In einem Antrag vom 12. September 2011 heißt es unter dem Titel „Hochwasserschutz an der Kollau" zum Sachverhalt: „Unter anderem wurden beim beabsichtigten Bau eines Betriebs- und Recycling-Hofes im Überschwemmungsbereich der Kollau die Fragen des Hochwasserschutzes ausgiebig – und zum Teil kontrovers – diskutiert. Umweltverbände forderten, die Fläche für den vorbeugenden Hochwasserschutz zu verwenden.“ Neue Möglichkeiten und Chancen böte das gerade vorgelegte „Freiraumkonzept für Lokstedt / Stellingen“.

Rüdiger Rust und Marc Schemmel (SPD) schwelgen in ihrem Antrag von einer Entfesselungsstrategie für die Kollauniederung, einer Wasserlandschaft mit Auendynamik, in der partielle Überschwemmungen bewusst zugelassen würden und die mit Robustrindern beweidet würde.

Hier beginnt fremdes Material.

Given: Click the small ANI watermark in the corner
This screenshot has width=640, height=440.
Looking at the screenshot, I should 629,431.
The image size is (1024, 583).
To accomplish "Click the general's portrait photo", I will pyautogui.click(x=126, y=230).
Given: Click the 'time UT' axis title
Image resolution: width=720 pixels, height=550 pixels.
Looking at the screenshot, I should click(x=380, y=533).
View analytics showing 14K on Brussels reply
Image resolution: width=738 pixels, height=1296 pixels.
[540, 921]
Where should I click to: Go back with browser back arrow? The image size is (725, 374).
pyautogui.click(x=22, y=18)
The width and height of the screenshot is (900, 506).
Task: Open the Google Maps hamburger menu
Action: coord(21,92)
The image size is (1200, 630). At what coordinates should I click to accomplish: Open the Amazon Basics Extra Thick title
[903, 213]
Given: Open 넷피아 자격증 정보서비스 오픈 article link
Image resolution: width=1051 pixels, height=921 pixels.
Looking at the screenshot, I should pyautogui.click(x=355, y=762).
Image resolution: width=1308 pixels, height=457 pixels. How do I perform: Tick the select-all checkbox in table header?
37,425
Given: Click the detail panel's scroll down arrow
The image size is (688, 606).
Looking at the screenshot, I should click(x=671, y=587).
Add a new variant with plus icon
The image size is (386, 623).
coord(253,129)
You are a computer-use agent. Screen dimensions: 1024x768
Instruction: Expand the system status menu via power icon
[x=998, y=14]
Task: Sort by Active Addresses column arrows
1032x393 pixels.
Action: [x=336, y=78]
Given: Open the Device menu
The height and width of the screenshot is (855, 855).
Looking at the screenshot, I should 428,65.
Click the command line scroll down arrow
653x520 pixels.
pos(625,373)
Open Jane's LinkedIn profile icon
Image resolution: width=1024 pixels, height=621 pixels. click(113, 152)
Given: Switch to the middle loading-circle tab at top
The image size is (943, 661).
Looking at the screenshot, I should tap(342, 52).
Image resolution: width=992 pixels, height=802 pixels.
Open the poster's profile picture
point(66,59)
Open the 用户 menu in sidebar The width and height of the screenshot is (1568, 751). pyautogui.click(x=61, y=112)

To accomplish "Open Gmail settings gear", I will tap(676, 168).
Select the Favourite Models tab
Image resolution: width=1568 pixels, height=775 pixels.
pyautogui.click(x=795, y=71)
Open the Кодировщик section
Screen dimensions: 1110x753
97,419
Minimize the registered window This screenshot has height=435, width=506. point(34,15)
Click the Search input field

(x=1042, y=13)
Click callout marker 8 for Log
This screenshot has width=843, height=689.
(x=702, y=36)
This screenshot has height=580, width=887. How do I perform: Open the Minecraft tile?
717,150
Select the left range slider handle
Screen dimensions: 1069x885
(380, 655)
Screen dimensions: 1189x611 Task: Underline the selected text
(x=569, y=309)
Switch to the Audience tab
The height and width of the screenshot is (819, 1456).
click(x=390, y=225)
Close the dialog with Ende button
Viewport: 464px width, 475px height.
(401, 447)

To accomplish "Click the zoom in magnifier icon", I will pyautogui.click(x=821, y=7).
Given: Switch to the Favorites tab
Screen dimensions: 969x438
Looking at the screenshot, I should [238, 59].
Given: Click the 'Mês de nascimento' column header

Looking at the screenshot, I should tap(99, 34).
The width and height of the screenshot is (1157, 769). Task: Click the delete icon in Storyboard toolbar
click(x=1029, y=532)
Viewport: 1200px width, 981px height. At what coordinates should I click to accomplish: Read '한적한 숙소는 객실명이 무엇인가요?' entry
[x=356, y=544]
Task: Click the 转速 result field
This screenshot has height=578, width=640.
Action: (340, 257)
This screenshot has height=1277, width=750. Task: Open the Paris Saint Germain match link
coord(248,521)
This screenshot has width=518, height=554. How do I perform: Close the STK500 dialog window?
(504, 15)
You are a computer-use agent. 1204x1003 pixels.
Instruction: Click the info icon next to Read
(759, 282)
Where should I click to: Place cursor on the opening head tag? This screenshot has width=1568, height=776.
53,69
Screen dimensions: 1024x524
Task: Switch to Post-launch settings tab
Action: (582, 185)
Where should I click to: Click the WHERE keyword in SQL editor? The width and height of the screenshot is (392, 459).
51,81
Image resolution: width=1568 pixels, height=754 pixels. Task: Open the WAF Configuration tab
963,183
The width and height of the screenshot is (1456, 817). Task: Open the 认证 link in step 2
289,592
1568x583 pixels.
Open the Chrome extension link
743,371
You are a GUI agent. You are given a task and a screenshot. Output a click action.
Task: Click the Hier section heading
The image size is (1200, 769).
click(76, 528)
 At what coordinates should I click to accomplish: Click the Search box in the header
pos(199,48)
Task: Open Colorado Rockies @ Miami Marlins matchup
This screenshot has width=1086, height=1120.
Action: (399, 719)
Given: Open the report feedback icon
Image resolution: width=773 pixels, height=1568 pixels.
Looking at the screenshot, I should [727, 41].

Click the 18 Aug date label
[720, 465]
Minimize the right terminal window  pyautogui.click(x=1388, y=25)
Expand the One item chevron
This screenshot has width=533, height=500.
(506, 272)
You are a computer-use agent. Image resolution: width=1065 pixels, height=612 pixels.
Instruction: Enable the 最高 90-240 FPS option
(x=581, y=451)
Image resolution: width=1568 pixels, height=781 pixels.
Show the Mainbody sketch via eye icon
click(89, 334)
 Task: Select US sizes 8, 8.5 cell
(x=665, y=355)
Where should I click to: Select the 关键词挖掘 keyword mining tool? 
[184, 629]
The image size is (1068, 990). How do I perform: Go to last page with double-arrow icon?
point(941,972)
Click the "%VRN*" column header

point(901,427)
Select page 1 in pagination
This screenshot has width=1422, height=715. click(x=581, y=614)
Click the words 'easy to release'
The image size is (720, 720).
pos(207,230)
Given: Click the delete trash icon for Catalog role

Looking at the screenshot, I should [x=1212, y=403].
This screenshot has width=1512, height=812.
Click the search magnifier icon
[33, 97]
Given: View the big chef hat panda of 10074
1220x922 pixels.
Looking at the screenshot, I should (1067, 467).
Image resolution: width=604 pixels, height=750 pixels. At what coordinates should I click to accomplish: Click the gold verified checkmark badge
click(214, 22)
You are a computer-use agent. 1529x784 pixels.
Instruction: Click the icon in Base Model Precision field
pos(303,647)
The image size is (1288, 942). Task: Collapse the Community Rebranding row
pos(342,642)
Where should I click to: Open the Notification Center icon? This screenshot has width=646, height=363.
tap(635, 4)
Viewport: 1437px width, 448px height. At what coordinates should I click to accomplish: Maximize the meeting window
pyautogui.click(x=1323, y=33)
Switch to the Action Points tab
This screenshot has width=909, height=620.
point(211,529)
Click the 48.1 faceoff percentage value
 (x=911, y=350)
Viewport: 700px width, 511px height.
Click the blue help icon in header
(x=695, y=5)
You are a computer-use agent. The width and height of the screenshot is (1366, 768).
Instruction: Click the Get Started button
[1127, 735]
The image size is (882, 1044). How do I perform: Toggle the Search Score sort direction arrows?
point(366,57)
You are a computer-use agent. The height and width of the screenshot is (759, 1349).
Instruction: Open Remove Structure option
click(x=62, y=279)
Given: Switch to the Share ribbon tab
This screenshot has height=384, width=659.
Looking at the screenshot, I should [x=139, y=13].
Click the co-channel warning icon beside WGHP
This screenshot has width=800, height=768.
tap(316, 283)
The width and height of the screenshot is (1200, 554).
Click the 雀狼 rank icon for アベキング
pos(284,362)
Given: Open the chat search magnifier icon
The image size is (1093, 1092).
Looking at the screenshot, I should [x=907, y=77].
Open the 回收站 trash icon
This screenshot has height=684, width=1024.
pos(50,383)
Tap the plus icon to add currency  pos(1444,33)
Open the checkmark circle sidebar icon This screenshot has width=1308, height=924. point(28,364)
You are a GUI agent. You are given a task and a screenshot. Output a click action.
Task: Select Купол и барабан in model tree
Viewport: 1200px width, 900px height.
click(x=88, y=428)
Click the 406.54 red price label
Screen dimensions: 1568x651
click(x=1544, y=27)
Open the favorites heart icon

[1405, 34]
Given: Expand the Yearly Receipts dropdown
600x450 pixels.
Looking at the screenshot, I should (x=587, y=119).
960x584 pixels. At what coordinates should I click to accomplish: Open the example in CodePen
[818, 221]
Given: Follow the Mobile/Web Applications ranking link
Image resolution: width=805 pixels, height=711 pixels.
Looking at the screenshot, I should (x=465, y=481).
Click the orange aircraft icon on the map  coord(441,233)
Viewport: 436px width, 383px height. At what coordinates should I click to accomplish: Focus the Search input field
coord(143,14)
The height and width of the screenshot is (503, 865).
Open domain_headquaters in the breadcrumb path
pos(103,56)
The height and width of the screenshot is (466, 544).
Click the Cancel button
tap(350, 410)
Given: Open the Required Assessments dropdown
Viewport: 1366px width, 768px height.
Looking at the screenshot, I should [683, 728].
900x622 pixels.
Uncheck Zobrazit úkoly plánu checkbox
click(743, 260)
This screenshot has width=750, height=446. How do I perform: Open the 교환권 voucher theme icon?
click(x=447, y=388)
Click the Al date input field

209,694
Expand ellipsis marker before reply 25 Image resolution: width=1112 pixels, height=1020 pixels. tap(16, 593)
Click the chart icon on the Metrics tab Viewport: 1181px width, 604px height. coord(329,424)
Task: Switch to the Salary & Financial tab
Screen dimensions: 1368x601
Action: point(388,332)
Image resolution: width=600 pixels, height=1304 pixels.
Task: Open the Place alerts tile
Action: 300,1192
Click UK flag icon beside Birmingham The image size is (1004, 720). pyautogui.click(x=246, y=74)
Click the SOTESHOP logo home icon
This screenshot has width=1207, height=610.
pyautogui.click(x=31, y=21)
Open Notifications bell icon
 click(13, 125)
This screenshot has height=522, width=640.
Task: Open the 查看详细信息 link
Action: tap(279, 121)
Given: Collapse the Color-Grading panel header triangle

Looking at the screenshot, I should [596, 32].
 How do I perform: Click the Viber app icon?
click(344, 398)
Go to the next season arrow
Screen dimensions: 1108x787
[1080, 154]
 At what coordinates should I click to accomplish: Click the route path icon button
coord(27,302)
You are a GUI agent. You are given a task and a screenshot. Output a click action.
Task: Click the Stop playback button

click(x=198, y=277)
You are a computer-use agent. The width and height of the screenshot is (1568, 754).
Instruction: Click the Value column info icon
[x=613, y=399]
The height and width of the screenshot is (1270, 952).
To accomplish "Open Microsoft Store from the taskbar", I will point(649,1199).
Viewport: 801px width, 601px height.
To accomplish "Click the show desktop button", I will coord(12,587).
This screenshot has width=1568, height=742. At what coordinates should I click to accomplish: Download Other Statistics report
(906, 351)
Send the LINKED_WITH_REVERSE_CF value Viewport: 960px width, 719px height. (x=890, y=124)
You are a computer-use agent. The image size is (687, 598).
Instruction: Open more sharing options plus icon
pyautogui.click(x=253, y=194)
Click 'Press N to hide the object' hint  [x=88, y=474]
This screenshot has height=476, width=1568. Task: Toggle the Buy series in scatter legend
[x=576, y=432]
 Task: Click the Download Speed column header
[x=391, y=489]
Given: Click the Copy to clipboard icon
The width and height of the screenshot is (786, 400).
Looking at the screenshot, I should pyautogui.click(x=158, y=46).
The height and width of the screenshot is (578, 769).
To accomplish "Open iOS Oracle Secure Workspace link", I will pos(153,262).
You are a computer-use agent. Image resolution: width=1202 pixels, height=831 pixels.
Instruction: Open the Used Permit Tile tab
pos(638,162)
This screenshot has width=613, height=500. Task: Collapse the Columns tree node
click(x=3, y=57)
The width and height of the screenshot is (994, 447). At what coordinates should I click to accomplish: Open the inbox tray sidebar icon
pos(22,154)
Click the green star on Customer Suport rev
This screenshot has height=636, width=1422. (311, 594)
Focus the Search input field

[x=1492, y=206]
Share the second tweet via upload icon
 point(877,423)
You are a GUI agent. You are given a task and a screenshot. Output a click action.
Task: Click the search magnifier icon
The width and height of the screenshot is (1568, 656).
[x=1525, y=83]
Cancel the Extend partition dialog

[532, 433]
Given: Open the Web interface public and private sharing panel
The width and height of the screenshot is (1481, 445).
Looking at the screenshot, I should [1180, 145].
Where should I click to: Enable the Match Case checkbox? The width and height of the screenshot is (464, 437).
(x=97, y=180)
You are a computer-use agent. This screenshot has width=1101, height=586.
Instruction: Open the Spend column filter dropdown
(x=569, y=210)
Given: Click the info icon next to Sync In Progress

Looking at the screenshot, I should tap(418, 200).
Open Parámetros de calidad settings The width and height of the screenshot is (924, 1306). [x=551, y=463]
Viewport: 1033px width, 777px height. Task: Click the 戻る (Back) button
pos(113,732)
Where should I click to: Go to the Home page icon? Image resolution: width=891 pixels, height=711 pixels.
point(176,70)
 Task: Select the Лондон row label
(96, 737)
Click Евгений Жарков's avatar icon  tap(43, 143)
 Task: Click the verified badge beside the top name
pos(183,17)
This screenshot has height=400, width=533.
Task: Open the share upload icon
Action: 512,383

Soweit die Eimsbütteler SPD noch vor drei Jahren. Nun plant man statt dessen die Auen beidseits der Kollau aufzuschütten und mit Baracken und Containern zu bebauen.

Die europäische Richtlinie

Als Antwort auf die seit Beginn dieses Jahrhunderts sich häufenden Rekordfluten wurde 2007 die europäische Richtlinie erlassen. Anlass dafür waren vor allem die Milliardenschweren Entschädigungen, die von den europäischen Staaten für die in immer kürzeren Abständen auftretenden sogenannten Jahrhundertfluten aufgebracht werden mussten. Dies sollte die Richtlinie zukünftig verhindern. Die ÜSG sollten ermittelt und ausgewiesen werden, zudem sollte ein einheitliches Vorgehen im Bereich des Hochwasserrisikomanagements festgelegt werden (Vergleiche Lokstedt online vom 08.02.2014).

Getreu dem Motto: „Nur wer mögliche Gefahren kennt, kann rechtzeitig handeln und sich schützen“, sollen nun für jedes einzelne ÜSG Risikomanagementpläne erstellt und die Hochwassergefahr gemindert werden.

Der Bezirk (anderen Orts sind es die Kreise), die für Wasserwirtschaft zuständigen Fachbehörden und die betroffenen Bürger sitzen - was den Hochwasserschutz betrifft - seit 2007 sozusagen in einem Boot. Sie sollten in gemeinschaftlicher Verantwortung Hochwasserschäden minimieren.

Und was macht der Bezirk Eimsbüttel?

In den ÜSG verbietet es eine europaweit gültige Richtlinie seit 2007 auch nur eine Hecke zu pflanzen, die den Abfluss des Grundwassers gefährden könnte, trotzdem erteilt die Baubehörde im Bezirk Eimsbüttel für die Gelände an der Niendorfer Straße und am Hagendeel bedenkenlos Aufschüttungsgenehmigungen.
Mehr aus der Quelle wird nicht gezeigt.